**Excerpt**:
▬▬▬
Newsgroups: comp.parallel.mpi
From: gdburns@osc.edu (Greg Burns)
Subject: Re: Problem running LAM 6.0 on RS6000
Organization: Ohio Supercomputer Center
Date: 20 Sep 1996 15:17:50 -0400
Message-ID: <51uqkv$b58@tbag.osc.edu>

In article <3242BAC2.41C6@informatik.uni-tuebingen.de> Juergen Wakunda <wakunda@informatik.uni-tuebingen.de> writes:
>
>"recon" produces this output:
>
>raibm04:[lam60] >recon -adv myconf
>recon: boot schema file: /home/wakunda/lam60/boot/myconf
>recon: found 2 host node(s)
>recon: origin node is 0
>recon: testing n0 (raibm04)
>recon: testing n1 (raibm02)
>Where are you?
>recon: "raibm02" cannot be booted.
>recon: Error 0
>raibm04:[lam60] >

The "Where are you?" is being printed by your shell.  Your shell
on the remote machine must not print anything to stderr when invoked
non-interactively or else recon(1) and lamboot(1) it interpret it to be
a failure message of some kind.  We'd like to simply check exit status
but rsh is not that sophisticated.

>When i try to start hboot by hand, there is this error message:
>
>raibm02:[lamb60] >hboot -vc myconf -I "-n0 -o0 raibm04 1"
>hboot: cannot find executable raibm04: No such file or directory

The -c option to hboot takes a LAM process schema (list of programs
that constitute LAM on a node) and you are passing the LAM boot schema
(list of nodes that constitute the virtual machine).  Use the
factory supplied file conf.lam instead.

-=-
Greg Burns				gdburns@osc.edu
Ohio Supercomputer Center		http://www.osc.edu/lam.html
▬▬▬
**Information shown**:

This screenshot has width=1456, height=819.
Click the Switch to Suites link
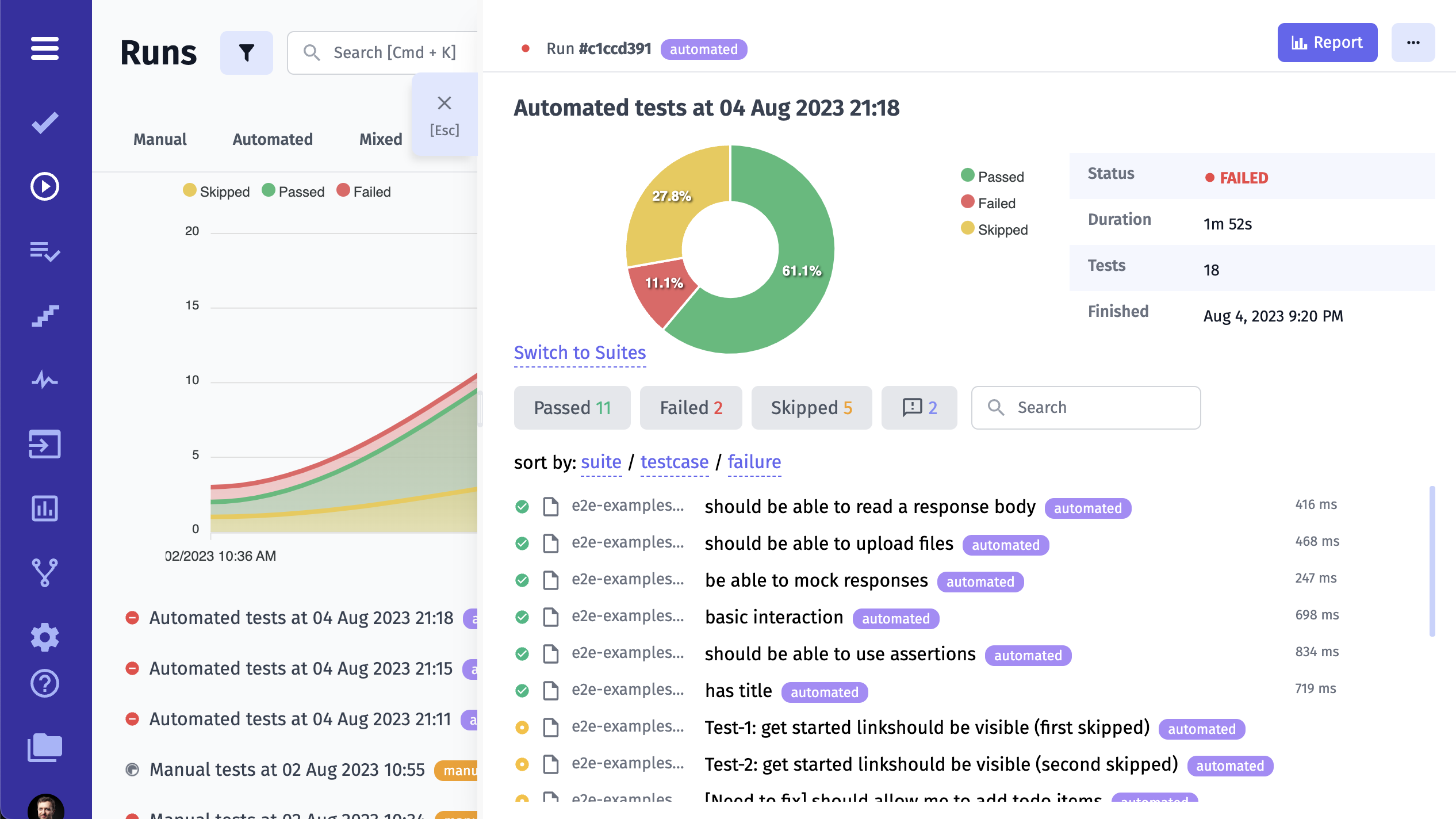[579, 352]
▬▬▬
**Instructions for the task**: Name every program or command that the forum post mentions. Work only from the forum post, not from the material.

**Full solution**: recon, lamboot, rsh, hboot